A Moment with…Kimora Lee Simmons!

by Kristen Heinzinger

Whether you know her from her modeling days at Chanel, her Baby Phat years, or as the designer behind KLS, Kimora Lee Simmons has certainly made her mark on fashion. She reminisces and discusses what she’s working on now!

Kimora, what’s new this season?
My Fall ’17 presentation was one of the best ones yet. The theme was [the late Italian heiress] Marchesa Casati. To me, she represents an artist’s muse. She was wonderfully alluring and beautiful, but not in the traditional sense. That seemed to resonate with a lot of people. There are many different standards of beauty and elegance, and I want people to know that.

Tell us more about the collection!
There are laser-cut pieces, midnight velvet, feathered details, and a bouclé jacket with laser-cut rabbit fur pockets. All my pieces have juxtaposition, because I feel you can be super sexy and alluring without being super naked. A lot of the hemlines are below or to the knee; some silhouettes are loose, and some are more fitted. We have some shorter pieces, but they’re not tight. At this stage in my life, I’m a mom and a businesswoman and fashion person. I create these clothes and I wear them, too, and I want to show that what’s alluring sexually doesn’t have to be so overt.

Who is your customer?
She’s a timeless, elegant, classy lady who is sexy, but not in a tacky kind of way. Nowadays, you see girls hanging out of their bikinis—everything is see-through in a gaudy way. I wanted to show the other side, with a little elegance, class, and allure. My dresses sell from $800 to $1,000, and I think that resonates well with my customers.

What’s different about this line versus your previous ones?
I feel like I’ve grown up. I’ve been doing this for twentysomething years; I’ve been on the runway since I was 12. I started with couture at Chanel, then Dior and Yves Saint Laurent. At that time, everything from sketching to designing to fitting was done in-house. The clothes were made on me, and I was on the runway. Now, you can be a fit model but never make it out to the runway. Back then, it was a position of honor. I was with Karl [Lagerfeld] day in and day out for many years. In my heart, I am more of a couture girl. I am used to the drama—the flourish of the fabric, the beading, the handwork.

Who in the industry do you keep in touch with?
Every once in a while, I see different models around, like Naomi [Campbell], and I see Karl once in a while. I don’t go to the collections as much. I was just talking to André Leon Talley the other day, who’s really good friends with my kids’ dad, Russell [Simmons]. I recently saw Amber Valletta, Kelly Rowland, and Ciara.

How many kids do you have?
Four! Just for the record—because everyone is asking if I’m having another baby—I want another baby, but I am not pregnant. I’m just a little chubby. [Laughs] That’s the allure of being a woman!
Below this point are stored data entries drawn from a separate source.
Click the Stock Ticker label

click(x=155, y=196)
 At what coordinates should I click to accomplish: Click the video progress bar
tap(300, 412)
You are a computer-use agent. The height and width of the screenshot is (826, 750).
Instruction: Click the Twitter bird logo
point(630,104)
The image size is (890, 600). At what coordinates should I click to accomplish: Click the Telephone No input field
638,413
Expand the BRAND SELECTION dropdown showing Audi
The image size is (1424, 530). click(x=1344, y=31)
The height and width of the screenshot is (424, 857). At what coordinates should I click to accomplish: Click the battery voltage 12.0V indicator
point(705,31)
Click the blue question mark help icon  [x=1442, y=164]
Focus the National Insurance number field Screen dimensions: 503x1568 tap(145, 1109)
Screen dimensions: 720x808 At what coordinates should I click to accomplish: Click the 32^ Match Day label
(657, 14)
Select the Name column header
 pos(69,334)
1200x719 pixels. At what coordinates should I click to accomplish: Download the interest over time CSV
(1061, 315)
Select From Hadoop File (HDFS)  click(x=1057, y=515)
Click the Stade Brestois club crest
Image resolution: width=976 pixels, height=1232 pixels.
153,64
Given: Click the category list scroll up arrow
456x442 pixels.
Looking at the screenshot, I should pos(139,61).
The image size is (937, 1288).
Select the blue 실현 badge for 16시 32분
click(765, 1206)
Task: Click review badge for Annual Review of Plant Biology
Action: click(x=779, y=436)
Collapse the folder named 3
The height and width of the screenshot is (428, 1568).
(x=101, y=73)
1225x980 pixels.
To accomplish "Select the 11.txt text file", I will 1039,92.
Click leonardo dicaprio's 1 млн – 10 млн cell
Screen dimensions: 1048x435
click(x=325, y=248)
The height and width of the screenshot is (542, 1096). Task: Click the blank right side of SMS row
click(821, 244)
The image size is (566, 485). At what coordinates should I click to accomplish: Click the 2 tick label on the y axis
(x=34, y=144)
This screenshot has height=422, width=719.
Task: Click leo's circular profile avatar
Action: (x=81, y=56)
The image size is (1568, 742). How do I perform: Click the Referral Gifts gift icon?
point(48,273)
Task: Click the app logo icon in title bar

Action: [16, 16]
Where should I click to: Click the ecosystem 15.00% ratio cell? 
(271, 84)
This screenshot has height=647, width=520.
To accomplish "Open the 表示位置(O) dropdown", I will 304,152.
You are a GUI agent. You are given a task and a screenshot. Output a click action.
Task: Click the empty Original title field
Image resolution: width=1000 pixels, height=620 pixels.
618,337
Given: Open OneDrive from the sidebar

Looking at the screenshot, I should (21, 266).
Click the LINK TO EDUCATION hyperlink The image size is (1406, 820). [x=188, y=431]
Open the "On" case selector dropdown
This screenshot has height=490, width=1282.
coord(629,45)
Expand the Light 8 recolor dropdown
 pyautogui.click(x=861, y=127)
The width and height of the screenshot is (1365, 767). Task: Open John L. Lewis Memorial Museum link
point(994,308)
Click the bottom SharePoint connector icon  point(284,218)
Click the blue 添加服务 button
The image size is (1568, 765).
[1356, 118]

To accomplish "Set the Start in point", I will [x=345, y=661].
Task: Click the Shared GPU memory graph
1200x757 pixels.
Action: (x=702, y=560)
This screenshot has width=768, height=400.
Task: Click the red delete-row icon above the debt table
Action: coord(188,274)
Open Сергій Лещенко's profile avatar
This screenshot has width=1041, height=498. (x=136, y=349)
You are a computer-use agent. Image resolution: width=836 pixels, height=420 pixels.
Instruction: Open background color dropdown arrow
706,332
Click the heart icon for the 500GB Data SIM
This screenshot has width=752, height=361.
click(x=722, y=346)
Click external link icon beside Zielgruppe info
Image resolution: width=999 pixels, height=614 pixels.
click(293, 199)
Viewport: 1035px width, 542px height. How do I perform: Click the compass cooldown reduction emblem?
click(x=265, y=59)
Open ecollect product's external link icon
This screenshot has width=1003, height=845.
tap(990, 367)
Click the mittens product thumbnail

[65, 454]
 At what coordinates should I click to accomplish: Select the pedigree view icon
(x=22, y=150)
You can have a baby and still be a little thick. You don’t have to go back to being a size 2. Give yourself time, be a little bit forgiving, and love yourself.

How many different companies have you worked on over the years?
I’ve had many collections—Couture by Kimora, KLS Kimora, Fabulosity, Baby Phat, Phat Farm—so I’ve done fashion at all levels. In the Baby Phat days, we were the pioneers in a lot of ways. For example, I was the first to show at Radio City Music Hall. There had never been a fashion show there before, or a designer’s name on the marquee. The baby tee, the puffer coat…I could take you way back! [Laughs] When I had the cat [logo], it was the most popular brand logo that was used as a tattoo on women. That says a lot about culture, and where we were at the time. There are a lot of cats on a lot of people!

What projects are you involved in today?
I have a lot of businesses, like my energy drink, Celsius, and my French skincare line, Codage. I’m in a little bit of artificial intelligence, too! I keep on moving to the next thing and adding to my repertoire. A working woman who’s doing multiple things is very attractive to me—and to others. I want to push that more with young women.